When the Sarvjan Sewa Educational Society started its first school at Macchiwara in 2004 — it has grown to four schools since — the concept of free mid-day meals in a private non-day boarding school came as a surprise to many. Though the area of its subsequent two schools and an upcoming one at neighbouring Ropar district has shrunk to two to three acres, the free mid-day meal scheme continues at all Garden Valley International Schools.
"At Macchiwara, the foodgrain and vegetables come mainly from our farms making fuel cost and salaries of cooking staff the main expense for providing children pulses, rice, chappatis and a dessert, once a week. But rising fuel prices have made the free meals a costly affair. Now we use paddy straw to cook nearly 2,500 to 3,000 chappatis a day for the 1,850 children getting education from 125 villages in and round Macchiwara," says the society's secretary Hardev Singh.

Information supplied
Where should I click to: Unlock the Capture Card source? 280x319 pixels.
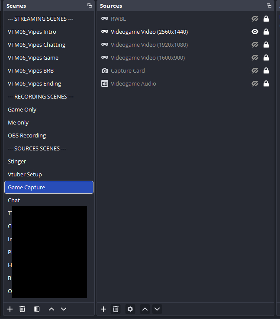pyautogui.click(x=266, y=71)
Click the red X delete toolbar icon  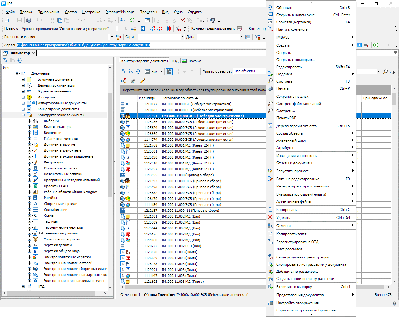[x=182, y=20]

Exercise 1
According to the passage on free school meals, what is now used to cook the chappatis at Macchiwara?
Exercise 2
Carry on the passage about the Garden Valley International Schools' free meals, picking up after its final sentence.
The material stands apart from the passage on free school meals.

Task response 1
Paddy straw.

Task response 2
The society believes that mid-day meals are the best way to bridge the class divide and ensure proper nutrition during school hours. "As an English-medium CBSE-affiliated school, we had to abide by certain standards on education and sports facilities. We later also incorporated smart classes run by Educomp. But as our social obligation towards children of rural areas we kept the average fee at Rs 580 to 630 and incorporated free mid-day meals," Hardev adds.